A tip: If your source includes syntax highlighting, make sure you save the image as grayscale before uploading.
Two new options exists today (years after the question was asked):
1.)
Windows 10 comes with an OCR engine from Microsoft.
It is in the namespace:
Windows.Media.Ocr.OcrEngine
https://msdn.microsoft.com/en-us/library/windows/apps/windows.media.ocr
There is also an example on Github:
https://github.com/Microsoft/Windows-universal-samples/tree/master/Samples/OCR
You need either VS2015 to compile this stuff. Or if you want to use an older version of Visual Studio you must invoke it via traditional COM, then read this article on Codeproject: http://www.codeproject.com/Articles/262151/Visual-Cplusplus-and-WinRT-Metro-Some-fundamentals
The OCR quality is very good. Nevertheless if the text is too small you must amplify the image before. You can download every language that exists in the world via Windows Update - even for handwriting!
2.)
Another option is to use the OCR library from Office. It is a COM DLL. It is available in Office 2003, 2007 and Vista, but has been removed in Office 2010.
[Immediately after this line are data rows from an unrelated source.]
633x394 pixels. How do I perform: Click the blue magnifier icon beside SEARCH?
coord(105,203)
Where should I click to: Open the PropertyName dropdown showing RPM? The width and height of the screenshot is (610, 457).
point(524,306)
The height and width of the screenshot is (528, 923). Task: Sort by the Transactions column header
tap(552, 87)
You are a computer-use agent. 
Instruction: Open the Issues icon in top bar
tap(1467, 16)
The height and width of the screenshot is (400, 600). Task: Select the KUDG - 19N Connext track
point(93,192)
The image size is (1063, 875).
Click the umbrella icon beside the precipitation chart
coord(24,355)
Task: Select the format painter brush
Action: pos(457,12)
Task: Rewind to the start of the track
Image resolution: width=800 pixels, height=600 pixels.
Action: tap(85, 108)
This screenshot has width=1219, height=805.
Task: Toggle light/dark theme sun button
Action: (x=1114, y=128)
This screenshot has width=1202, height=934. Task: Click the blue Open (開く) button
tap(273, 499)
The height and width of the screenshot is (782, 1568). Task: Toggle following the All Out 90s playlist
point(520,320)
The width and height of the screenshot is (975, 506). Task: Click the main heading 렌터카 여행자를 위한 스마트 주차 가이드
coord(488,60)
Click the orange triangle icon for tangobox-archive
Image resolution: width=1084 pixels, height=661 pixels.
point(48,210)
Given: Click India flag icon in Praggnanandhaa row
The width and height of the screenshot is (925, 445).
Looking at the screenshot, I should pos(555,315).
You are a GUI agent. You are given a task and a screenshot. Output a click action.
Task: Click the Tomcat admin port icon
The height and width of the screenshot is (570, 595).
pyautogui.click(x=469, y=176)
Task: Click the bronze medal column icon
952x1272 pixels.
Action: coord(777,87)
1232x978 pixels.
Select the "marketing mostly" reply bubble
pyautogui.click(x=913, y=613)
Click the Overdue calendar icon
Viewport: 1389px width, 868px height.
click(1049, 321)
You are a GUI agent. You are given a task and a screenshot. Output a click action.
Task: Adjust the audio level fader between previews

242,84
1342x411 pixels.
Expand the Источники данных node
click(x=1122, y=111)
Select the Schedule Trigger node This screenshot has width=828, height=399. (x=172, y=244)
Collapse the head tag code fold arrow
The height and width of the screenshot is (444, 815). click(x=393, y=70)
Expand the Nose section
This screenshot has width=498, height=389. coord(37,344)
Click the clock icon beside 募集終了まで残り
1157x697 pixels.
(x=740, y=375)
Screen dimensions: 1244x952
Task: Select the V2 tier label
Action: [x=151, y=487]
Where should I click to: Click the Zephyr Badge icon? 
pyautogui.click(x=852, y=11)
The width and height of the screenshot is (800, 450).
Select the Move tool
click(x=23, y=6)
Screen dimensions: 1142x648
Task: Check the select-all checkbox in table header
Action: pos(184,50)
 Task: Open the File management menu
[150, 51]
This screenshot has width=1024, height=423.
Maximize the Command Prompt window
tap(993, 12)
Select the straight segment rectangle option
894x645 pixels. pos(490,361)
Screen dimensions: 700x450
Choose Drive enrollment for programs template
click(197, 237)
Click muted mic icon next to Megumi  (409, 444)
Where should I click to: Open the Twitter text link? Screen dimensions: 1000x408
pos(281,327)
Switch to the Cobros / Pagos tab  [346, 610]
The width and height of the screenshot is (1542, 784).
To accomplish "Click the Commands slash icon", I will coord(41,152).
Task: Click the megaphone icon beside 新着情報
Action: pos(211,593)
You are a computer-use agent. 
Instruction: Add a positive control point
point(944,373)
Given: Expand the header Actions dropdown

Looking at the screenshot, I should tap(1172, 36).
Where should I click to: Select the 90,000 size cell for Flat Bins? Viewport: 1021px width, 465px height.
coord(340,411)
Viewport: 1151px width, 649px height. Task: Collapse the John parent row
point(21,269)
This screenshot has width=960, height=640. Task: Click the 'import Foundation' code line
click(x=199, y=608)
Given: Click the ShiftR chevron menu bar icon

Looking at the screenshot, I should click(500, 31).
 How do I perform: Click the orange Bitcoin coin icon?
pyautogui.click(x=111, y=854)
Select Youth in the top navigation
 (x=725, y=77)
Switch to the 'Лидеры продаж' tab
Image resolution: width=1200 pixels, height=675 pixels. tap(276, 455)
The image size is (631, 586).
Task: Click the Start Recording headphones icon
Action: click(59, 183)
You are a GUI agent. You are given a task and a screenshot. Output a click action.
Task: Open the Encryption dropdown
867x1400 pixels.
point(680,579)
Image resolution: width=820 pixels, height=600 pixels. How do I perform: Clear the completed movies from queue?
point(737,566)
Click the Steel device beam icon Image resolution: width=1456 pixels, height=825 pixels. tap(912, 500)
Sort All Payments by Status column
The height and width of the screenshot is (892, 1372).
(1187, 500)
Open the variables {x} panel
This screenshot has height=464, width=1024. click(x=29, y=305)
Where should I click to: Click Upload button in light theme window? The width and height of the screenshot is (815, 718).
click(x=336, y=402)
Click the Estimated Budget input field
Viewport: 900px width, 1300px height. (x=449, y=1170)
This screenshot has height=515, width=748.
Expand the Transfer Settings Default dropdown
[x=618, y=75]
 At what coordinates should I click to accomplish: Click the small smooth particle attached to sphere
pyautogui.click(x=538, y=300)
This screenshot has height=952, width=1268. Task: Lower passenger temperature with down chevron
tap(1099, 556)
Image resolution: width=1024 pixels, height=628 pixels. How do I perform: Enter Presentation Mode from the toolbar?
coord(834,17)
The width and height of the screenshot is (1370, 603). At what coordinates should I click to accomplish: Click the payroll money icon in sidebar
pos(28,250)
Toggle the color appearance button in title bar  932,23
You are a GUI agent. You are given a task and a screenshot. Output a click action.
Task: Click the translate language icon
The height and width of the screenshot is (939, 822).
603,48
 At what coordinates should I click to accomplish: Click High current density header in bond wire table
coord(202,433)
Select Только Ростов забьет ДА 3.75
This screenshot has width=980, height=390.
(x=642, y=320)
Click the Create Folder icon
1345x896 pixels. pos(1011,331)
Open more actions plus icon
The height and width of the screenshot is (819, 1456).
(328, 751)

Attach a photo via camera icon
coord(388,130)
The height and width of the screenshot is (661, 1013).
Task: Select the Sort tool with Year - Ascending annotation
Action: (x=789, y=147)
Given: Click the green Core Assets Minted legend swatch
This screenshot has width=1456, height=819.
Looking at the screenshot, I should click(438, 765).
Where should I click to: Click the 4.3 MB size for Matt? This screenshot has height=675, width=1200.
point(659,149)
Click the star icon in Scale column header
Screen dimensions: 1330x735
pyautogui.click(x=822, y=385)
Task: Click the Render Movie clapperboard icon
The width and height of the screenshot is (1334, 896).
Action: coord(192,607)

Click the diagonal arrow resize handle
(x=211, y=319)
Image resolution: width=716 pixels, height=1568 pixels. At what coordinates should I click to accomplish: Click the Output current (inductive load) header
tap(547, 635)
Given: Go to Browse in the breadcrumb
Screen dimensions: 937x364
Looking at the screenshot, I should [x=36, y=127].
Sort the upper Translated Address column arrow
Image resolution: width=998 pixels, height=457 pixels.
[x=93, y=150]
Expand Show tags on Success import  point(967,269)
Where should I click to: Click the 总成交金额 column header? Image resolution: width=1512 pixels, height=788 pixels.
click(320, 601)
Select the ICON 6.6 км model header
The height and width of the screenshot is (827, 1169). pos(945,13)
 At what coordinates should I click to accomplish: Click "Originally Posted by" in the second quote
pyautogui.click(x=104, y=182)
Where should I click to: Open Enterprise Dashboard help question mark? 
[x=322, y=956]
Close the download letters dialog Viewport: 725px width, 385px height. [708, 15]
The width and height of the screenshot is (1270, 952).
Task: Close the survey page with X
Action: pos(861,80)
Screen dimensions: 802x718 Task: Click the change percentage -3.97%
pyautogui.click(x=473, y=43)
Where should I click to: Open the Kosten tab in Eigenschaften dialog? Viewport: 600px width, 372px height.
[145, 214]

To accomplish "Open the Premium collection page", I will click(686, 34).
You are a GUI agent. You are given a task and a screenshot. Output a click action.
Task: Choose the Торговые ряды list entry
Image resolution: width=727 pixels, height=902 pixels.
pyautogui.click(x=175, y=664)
http://www.codeproject.com/Articles/10130/OCR-with-Microsoft-Office
The disadvantage is that every Office installation comes with support for few languages. For example a spanish Office installs support for spanish, english, portuguese and french. But I noticed that it nearly makes no difference if you use spanish or english as OCR language to detect a spanish text.
If you convert the image to greyscale you get better results. The recognition is OK, but it did not satisfy me. It makes approximately as much errors as Tesseract although Tesseract needs much more image preprocessing to get these results.
With OCR, there are currently three options:
- Abbee FineReader and OminPage. Both are commercial products which are about on par when it comes to features and OCR result. I can't say much about OmniPage but FineReader does come with support for reading source code (for example, it has a Java language library).
- The best OSS OCR engine is tesseract. It's much harder to use, you'll probably need to train it for your language.
I rarely do OCR but I've found that spending the $150 on the commercial software weights out the wasted time by far.